Task directions: Give the records again, word for word.

Available records:
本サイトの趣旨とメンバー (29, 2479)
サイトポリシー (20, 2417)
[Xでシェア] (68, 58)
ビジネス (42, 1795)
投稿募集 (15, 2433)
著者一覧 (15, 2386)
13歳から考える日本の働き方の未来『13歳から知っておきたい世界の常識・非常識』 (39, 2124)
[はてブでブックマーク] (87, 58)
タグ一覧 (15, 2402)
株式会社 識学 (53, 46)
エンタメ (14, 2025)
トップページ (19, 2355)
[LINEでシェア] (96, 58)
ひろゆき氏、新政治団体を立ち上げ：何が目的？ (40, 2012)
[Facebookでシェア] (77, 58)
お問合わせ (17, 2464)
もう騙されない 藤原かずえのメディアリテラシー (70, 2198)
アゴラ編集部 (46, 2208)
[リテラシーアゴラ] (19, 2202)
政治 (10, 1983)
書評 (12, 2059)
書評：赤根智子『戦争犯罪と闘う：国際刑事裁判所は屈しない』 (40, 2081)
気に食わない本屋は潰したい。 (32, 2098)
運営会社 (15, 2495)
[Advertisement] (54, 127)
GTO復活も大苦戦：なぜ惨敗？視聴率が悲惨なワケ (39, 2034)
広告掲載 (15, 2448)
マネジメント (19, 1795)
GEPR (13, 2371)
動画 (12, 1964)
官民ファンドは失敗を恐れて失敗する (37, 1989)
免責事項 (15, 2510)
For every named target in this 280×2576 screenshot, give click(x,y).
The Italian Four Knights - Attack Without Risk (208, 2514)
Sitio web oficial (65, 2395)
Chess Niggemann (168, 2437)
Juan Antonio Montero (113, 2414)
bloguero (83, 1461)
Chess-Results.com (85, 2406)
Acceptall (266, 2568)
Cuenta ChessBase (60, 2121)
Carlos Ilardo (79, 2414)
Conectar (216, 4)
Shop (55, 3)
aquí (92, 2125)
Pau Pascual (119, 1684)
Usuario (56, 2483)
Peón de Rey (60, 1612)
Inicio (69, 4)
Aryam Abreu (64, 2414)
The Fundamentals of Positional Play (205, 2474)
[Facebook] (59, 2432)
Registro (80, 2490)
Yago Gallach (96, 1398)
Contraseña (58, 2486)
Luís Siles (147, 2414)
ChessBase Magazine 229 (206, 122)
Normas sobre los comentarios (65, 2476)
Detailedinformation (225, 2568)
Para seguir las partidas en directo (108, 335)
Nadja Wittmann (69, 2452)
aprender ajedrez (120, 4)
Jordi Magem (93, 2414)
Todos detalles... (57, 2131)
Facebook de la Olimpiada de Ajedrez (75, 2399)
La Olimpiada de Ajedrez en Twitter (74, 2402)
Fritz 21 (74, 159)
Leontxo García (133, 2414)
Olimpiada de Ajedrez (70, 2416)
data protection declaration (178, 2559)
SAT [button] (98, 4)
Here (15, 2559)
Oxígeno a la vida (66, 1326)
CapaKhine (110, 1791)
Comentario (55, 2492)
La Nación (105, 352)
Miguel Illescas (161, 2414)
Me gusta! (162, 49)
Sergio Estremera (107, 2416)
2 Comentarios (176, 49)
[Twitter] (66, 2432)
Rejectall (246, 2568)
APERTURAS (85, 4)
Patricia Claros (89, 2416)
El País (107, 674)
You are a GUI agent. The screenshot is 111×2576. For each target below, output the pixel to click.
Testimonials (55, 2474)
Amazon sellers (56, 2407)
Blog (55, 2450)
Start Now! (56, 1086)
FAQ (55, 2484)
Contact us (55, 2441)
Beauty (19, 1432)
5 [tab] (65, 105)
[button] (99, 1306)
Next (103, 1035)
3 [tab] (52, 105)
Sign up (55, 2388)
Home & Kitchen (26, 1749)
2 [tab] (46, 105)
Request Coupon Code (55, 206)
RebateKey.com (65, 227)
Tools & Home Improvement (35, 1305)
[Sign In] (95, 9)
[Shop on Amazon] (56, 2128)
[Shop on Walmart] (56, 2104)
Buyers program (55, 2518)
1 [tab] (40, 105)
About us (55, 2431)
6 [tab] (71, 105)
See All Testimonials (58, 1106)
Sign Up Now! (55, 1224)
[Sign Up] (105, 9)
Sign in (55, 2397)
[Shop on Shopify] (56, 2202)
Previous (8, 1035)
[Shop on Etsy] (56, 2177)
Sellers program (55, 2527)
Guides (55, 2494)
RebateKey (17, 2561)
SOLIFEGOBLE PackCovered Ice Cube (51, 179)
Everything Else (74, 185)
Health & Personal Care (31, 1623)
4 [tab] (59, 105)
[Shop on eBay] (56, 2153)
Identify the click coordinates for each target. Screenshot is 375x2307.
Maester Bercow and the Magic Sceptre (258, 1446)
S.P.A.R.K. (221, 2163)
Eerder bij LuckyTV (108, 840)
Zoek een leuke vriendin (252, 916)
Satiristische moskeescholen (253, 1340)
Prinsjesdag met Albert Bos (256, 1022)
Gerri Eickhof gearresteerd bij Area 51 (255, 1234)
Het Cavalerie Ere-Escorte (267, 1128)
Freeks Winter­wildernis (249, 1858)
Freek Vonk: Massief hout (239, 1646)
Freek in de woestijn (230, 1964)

Answer section:
本サイトの趣旨とメンバー (29, 2479)
サイトポリシー (20, 2417)
[Xでシェア] (68, 58)
ビジネス (42, 1795)
投稿募集 (15, 2433)
著者一覧 (15, 2386)
13歳から考える日本の働き方の未来『13歳から知っておきたい世界の常識・非常識』 (39, 2124)
[はてブでブックマーク] (87, 58)
タグ一覧 (15, 2402)
株式会社 識学 (53, 46)
エンタメ (14, 2025)
トップページ (19, 2355)
[LINEでシェア] (96, 58)
ひろゆき氏、新政治団体を立ち上げ：何が目的？ (40, 2012)
[Facebookでシェア] (77, 58)
お問合わせ (17, 2464)
もう騙されない 藤原かずえのメディアリテラシー (70, 2198)
アゴラ編集部 (46, 2208)
[リテラシーアゴラ] (19, 2202)
政治 (10, 1983)
書評 (12, 2059)
書評：赤根智子『戦争犯罪と闘う：国際刑事裁判所は屈しない』 (40, 2081)
気に食わない本屋は潰したい。 (32, 2098)
運営会社 (15, 2495)
[Advertisement] (54, 127)
GTO復活も大苦戦：なぜ惨敗？視聴率が悲惨なワケ (39, 2034)
広告掲載 (15, 2448)
マネジメント (19, 1795)
GEPR (13, 2371)
動画 (12, 1964)
官民ファンドは失敗を恐れて失敗する (37, 1989)
免責事項 (15, 2510)
For every named target in this 280×2576 screenshot, give click(x,y).
The Italian Four Knights - Attack Without Risk (208, 2514)
Sitio web oficial (65, 2395)
Chess Niggemann (168, 2437)
Juan Antonio Montero (113, 2414)
bloguero (83, 1461)
Chess-Results.com (85, 2406)
Acceptall (266, 2568)
Cuenta ChessBase (60, 2121)
Carlos Ilardo (79, 2414)
Conectar (216, 4)
Shop (55, 3)
aquí (92, 2125)
Pau Pascual (119, 1684)
Usuario (56, 2483)
Peón de Rey (60, 1612)
Inicio (69, 4)
Aryam Abreu (64, 2414)
The Fundamentals of Positional Play (205, 2474)
[Facebook] (59, 2432)
Registro (80, 2490)
Yago Gallach (96, 1398)
Contraseña (58, 2486)
Luís Siles (147, 2414)
ChessBase Magazine 229 (206, 122)
Normas sobre los comentarios (65, 2476)
Detailedinformation (225, 2568)
Para seguir las partidas en directo (108, 335)
Nadja Wittmann (69, 2452)
aprender ajedrez (120, 4)
Jordi Magem (93, 2414)
Todos detalles... (57, 2131)
Facebook de la Olimpiada de Ajedrez (75, 2399)
La Olimpiada de Ajedrez en Twitter (74, 2402)
Fritz 21 (74, 159)
Leontxo García (133, 2414)
Olimpiada de Ajedrez (70, 2416)
data protection declaration (178, 2559)
SAT [button] (98, 4)
Here (15, 2559)
Oxígeno a la vida (66, 1326)
CapaKhine (110, 1791)
Comentario (55, 2492)
La Nación (105, 352)
Miguel Illescas (161, 2414)
Me gusta! (162, 49)
Sergio Estremera (107, 2416)
2 Comentarios (176, 49)
[Twitter] (66, 2432)
Rejectall (246, 2568)
APERTURAS (85, 4)
Patricia Claros (89, 2416)
El País (107, 674)
You are a GUI agent. The screenshot is 111×2576. For each target below, output the pixel to click.
Testimonials (55, 2474)
Amazon sellers (56, 2407)
Blog (55, 2450)
Start Now! (56, 1086)
FAQ (55, 2484)
Contact us (55, 2441)
Beauty (19, 1432)
5 [tab] (65, 105)
[button] (99, 1306)
Next (103, 1035)
3 [tab] (52, 105)
Sign up (55, 2388)
Home & Kitchen (26, 1749)
2 [tab] (46, 105)
Request Coupon Code (55, 206)
RebateKey.com (65, 227)
Tools & Home Improvement (35, 1305)
[Sign In] (95, 9)
[Shop on Amazon] (56, 2128)
[Shop on Walmart] (56, 2104)
Buyers program (55, 2518)
1 [tab] (40, 105)
About us (55, 2431)
6 [tab] (71, 105)
See All Testimonials (58, 1106)
Sign Up Now! (55, 1224)
[Sign Up] (105, 9)
Sign in (55, 2397)
[Shop on Shopify] (56, 2202)
Previous (8, 1035)
[Shop on Etsy] (56, 2177)
Sellers program (55, 2527)
Guides (55, 2494)
RebateKey (17, 2561)
SOLIFEGOBLE PackCovered Ice Cube (51, 179)
Everything Else (74, 185)
Health & Personal Care (31, 1623)
4 [tab] (59, 105)
[Shop on eBay] (56, 2153)
Identify the click coordinates for each target. Screenshot is 375x2307.
Maester Bercow and the Magic Sceptre (258, 1446)
S.P.A.R.K. (221, 2163)
Eerder bij LuckyTV (108, 840)
Zoek een leuke vriendin (252, 916)
Satiristische moskeescholen (253, 1340)
Prinsjesdag met Albert Bos (256, 1022)
Gerri Eickhof gearresteerd bij Area 51 (255, 1234)
Het Cavalerie Ere-Escorte (267, 1128)
Freeks Winter­wildernis (249, 1858)
Freek Vonk: Massief hout (239, 1646)
Freek in de woestijn (230, 1964)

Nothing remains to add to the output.